Nei giorni scorsi ho inviato un breve scritto ad alcune persone. È un documento “interno” alla Stella del Mattino tuttavia, non essendovi nulla di segreto, è a disposizione di chi voglia leggerlo: lo trovate alla fine di queste righe. Diversamente da come fatto con altri scritti, non l’ho ancora inviato ad un pubblico più vasto: vorrei prima, se possibile, parlarne con chi conosco da tempo. Se una volta letto, volete esprimere dei pareri o domandare chiarimenti… potete farlo qui, usando il tasto “Commenti”. Cercate di essere brevi, per favore.

Attenzione alla pantomima,
ci si può perdere, scioccamente, la vita

Pensando alle prospettive del buddismo zen, soprattutto una è la consapevolezza che induce a una visione pessimistica dell’attualità, non solo in Europa ma, temo, in tutto l’Occidente: a parte rarissime e pressoché sconosciute eccezioni, lo zen europeo si risolve, in ciascuno, nel tentativo di imitare una fantasia, la fantasia che l’Occidente

ha creato del buddismo in generale e dello zen in particolare. Questa fantasia, poi, non è omogenea: su un substrato pressoché comune formatosi nell’ultimo secolo, si sono inseriti costruttori particolari di fantasie specifiche, prima soprattutto in Francia, poi anche in Italia, Germania, Spagna, ovunque.

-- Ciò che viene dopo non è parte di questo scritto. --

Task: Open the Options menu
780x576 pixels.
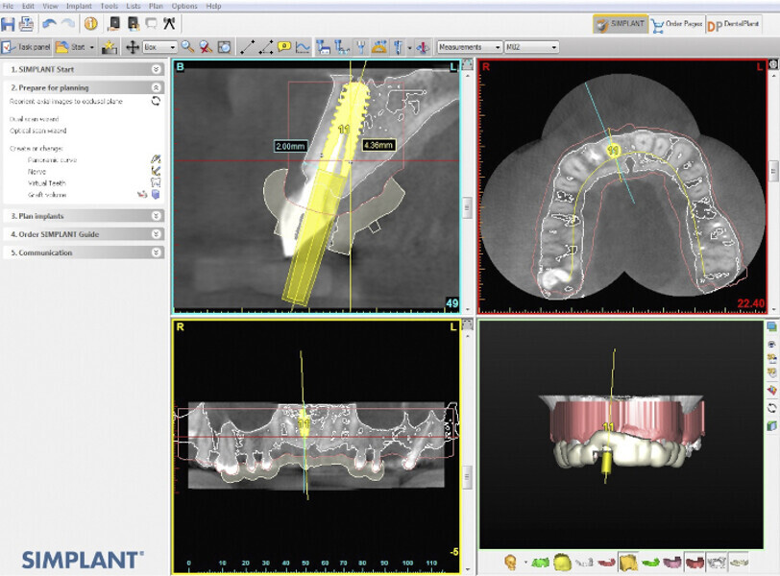Action: click(184, 6)
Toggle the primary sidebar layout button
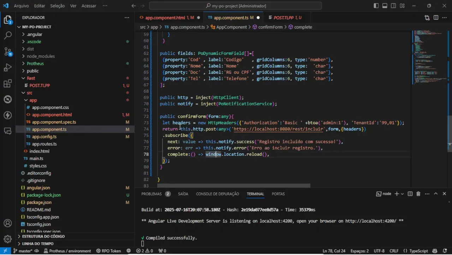The width and height of the screenshot is (452, 255). click(x=376, y=6)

Parliamo della fantasia che il buddismo ha autoprodotto, ha elaborato riguardo a sé stesso per presentare una forma certa, un ideale da raggiungere. Qualcosa che si potesse dire “è quello”, e lo si potesse allora imitare. Così stando le cose, per quanto i praticanti, i fedeli occidentali si applichino, si sforzino, al massimo riusciranno a giungere ad una buona imitazione di una fantasia: quella coltivata da ciascuna scuola. Non si potrà mai andare oltre a questo, perché è il limite che il buddismo, e lo zen in particolare, si autoimpone quasi ovunque.

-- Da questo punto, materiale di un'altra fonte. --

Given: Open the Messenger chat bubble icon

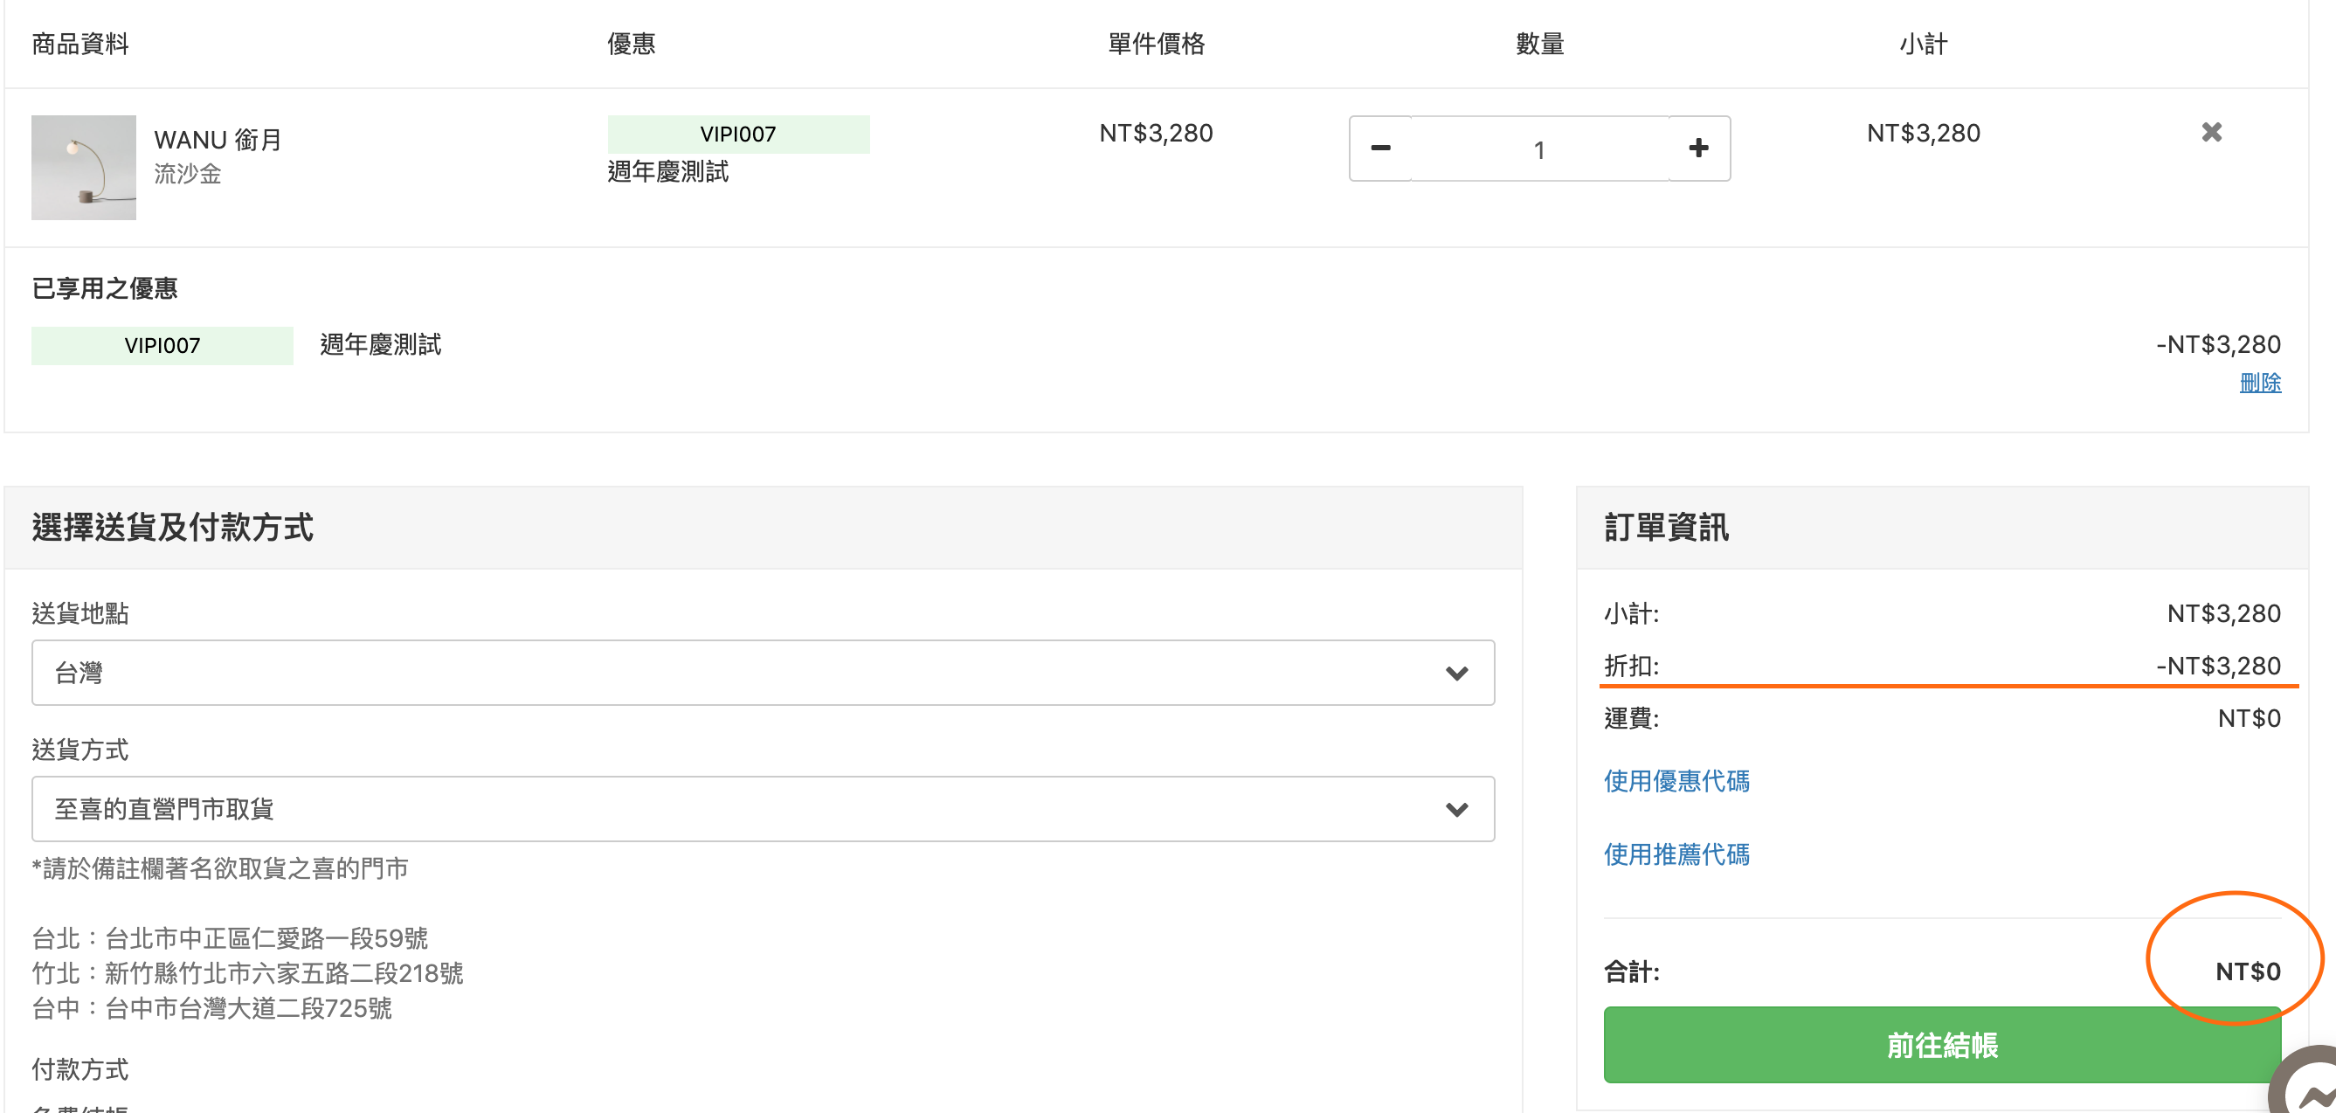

A chi pensa che ciò sia folle o anche solo esagerato, propongo una riflessione: in quale testo è scritto che il buddismo (e lo zen in particolare) richieda la costituzione di “centri” nei quali il buddismo (lo zen) venga insegnato? A partire dai testi della Prajñāpāramitā poi via via in Cina e in Giappone, l’indicazione del senso della trasmissione non è mai in direzione di un luogo che funga da scuola, anzi, nel Sutra del diamante è detto (al § 10) che la costituzione di un tale luogo è inficiata proprio dalla sua finalità: chi pensa di avere qualche cosa da insegnare sta costruendo fantasie, e solo quelle potrà insegnare.
Oppure: dove mai è scritto che occorra aprire dei centri in cui far fare zazen, ovvero dove si fanno le cose per gli altri o si dice agli altri che occorre praticare e come e quanto… In questo modo nessuno pratica il buddismo: rappresentiamo la più aggiornata, per lo più giapponesizzata fantasia per farci imitare mentre la imitiamo, oppure siamo tra coloro che ancora solamente imitano, che ancora non partecipano alla rappresentazione, nell’attesa di poterlo fare.
Ma, senza di questo, non sarà la paralisi? L’eutanasia dello zen? Chi e come passerà il testimone alle generazioni successive? Non è difficile: è sufficiente smettere di aprire o gestire centri per insegnare, per far fare, occorre interrompere subito questa pantomima al servizio della propria vanità e -spesso- della propria borsa. Poi, se vi sarà chi continuerà a sedersi in zazen nell’anonimato, lontano dal chiasso dei raduni, e non lo farà pensando che quello è il modo da imitare, ecco: la prossima generazione è già raggiunta.
Chiedere, cercare, a volte sedersi a fianco per un po’, permette di rifare tutto, da capo, ogni volta. Continuando per sempre, ciascuno provi a scoprire la difficile strada da sé, cercando tenacemente il confronto con chi ha esperienza.